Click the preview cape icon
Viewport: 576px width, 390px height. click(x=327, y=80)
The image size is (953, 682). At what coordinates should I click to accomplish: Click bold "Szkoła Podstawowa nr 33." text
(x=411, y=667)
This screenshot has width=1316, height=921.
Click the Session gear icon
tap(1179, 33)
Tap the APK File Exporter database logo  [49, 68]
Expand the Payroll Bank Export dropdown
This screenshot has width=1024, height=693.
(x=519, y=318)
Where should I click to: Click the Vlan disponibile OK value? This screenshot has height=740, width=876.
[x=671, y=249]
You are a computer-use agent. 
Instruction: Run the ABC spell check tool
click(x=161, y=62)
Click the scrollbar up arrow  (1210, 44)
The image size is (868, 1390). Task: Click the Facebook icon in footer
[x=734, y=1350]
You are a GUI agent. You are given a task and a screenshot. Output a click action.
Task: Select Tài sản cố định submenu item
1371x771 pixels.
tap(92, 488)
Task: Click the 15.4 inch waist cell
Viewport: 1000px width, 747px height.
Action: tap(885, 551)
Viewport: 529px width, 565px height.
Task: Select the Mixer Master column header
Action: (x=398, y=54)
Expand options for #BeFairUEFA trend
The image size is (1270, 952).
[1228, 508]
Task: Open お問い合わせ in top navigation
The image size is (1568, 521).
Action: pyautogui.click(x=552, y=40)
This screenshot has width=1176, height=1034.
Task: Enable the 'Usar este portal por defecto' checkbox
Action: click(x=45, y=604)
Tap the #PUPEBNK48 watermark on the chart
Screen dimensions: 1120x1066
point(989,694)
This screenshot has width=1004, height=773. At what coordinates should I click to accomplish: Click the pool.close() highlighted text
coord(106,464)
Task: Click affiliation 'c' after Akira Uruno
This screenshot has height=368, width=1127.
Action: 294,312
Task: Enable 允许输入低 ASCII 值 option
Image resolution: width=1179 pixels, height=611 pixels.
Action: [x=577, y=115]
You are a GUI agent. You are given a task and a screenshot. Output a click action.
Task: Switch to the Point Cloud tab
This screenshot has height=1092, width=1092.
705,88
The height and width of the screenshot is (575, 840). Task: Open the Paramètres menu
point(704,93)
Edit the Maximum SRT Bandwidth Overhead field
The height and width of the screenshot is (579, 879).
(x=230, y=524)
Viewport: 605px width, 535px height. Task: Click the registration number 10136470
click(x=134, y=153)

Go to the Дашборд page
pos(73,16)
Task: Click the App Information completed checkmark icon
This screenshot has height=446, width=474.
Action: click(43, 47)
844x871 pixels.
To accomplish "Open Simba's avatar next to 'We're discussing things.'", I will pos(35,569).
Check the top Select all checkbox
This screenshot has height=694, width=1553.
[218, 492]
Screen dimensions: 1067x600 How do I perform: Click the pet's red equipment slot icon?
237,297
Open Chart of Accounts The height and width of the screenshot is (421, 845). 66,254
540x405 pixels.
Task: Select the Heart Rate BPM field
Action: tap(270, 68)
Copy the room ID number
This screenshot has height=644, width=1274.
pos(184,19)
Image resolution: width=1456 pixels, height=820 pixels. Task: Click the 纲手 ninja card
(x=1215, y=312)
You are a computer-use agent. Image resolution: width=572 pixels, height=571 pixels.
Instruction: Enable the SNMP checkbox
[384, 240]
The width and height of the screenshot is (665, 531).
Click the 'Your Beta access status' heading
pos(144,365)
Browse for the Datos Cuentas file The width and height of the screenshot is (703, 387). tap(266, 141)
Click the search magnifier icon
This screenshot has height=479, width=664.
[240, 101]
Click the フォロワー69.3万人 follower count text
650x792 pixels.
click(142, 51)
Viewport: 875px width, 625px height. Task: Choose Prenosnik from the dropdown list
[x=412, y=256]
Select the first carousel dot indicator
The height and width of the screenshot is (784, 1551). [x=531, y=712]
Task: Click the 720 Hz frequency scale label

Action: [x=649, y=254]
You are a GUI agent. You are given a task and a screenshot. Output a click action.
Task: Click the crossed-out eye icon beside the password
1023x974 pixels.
##########
● **What you have to do**
Every line above needs to be repeated exactly as shown.

● **Expected answer**
Click the preview cape icon
Viewport: 576px width, 390px height. click(x=327, y=80)
The image size is (953, 682). At what coordinates should I click to accomplish: Click bold "Szkoła Podstawowa nr 33." text
(x=411, y=667)
This screenshot has width=1316, height=921.
Click the Session gear icon
tap(1179, 33)
Tap the APK File Exporter database logo  [49, 68]
Expand the Payroll Bank Export dropdown
This screenshot has width=1024, height=693.
(x=519, y=318)
Where should I click to: Click the Vlan disponibile OK value? This screenshot has height=740, width=876.
[x=671, y=249]
You are a computer-use agent. 
Instruction: Run the ABC spell check tool
click(x=161, y=62)
Click the scrollbar up arrow  (1210, 44)
The image size is (868, 1390). Task: Click the Facebook icon in footer
[x=734, y=1350]
You are a GUI agent. You are given a task and a screenshot. Output a click action.
Task: Select Tài sản cố định submenu item
1371x771 pixels.
tap(92, 488)
Task: Click the 15.4 inch waist cell
Viewport: 1000px width, 747px height.
Action: tap(885, 551)
Viewport: 529px width, 565px height.
Task: Select the Mixer Master column header
Action: (x=398, y=54)
Expand options for #BeFairUEFA trend
The image size is (1270, 952).
[1228, 508]
Task: Open お問い合わせ in top navigation
The image size is (1568, 521).
Action: pyautogui.click(x=552, y=40)
This screenshot has width=1176, height=1034.
Task: Enable the 'Usar este portal por defecto' checkbox
Action: click(x=45, y=604)
Tap the #PUPEBNK48 watermark on the chart
Screen dimensions: 1120x1066
point(989,694)
This screenshot has width=1004, height=773. At what coordinates should I click to accomplish: Click the pool.close() highlighted text
coord(106,464)
Task: Click affiliation 'c' after Akira Uruno
This screenshot has height=368, width=1127.
Action: 294,312
Task: Enable 允许输入低 ASCII 值 option
Image resolution: width=1179 pixels, height=611 pixels.
Action: [x=577, y=115]
You are a GUI agent. You are given a task and a screenshot. Output a click action.
Task: Switch to the Point Cloud tab
This screenshot has height=1092, width=1092.
705,88
The height and width of the screenshot is (575, 840). Task: Open the Paramètres menu
point(704,93)
Edit the Maximum SRT Bandwidth Overhead field
The height and width of the screenshot is (579, 879).
(x=230, y=524)
Viewport: 605px width, 535px height. Task: Click the registration number 10136470
click(x=134, y=153)

Go to the Дашборд page
pos(73,16)
Task: Click the App Information completed checkmark icon
This screenshot has height=446, width=474.
Action: click(43, 47)
844x871 pixels.
To accomplish "Open Simba's avatar next to 'We're discussing things.'", I will pos(35,569).
Check the top Select all checkbox
This screenshot has height=694, width=1553.
[218, 492]
Screen dimensions: 1067x600 How do I perform: Click the pet's red equipment slot icon?
237,297
Open Chart of Accounts The height and width of the screenshot is (421, 845). 66,254
540x405 pixels.
Task: Select the Heart Rate BPM field
Action: tap(270, 68)
Copy the room ID number
This screenshot has height=644, width=1274.
pos(184,19)
Image resolution: width=1456 pixels, height=820 pixels. Task: Click the 纲手 ninja card
(x=1215, y=312)
You are a computer-use agent. Image resolution: width=572 pixels, height=571 pixels.
Instruction: Enable the SNMP checkbox
[384, 240]
The width and height of the screenshot is (665, 531).
Click the 'Your Beta access status' heading
pos(144,365)
Browse for the Datos Cuentas file The width and height of the screenshot is (703, 387). tap(266, 141)
Click the search magnifier icon
This screenshot has height=479, width=664.
[240, 101]
Click the フォロワー69.3万人 follower count text
650x792 pixels.
click(142, 51)
Viewport: 875px width, 625px height. Task: Choose Prenosnik from the dropdown list
[x=412, y=256]
Select the first carousel dot indicator
The height and width of the screenshot is (784, 1551). [x=531, y=712]
Task: Click the 720 Hz frequency scale label

Action: [x=649, y=254]
You are a GUI agent. You are given a task and a screenshot. Output a click action.
Task: Click the crossed-out eye icon beside the password
1023x974 pixels.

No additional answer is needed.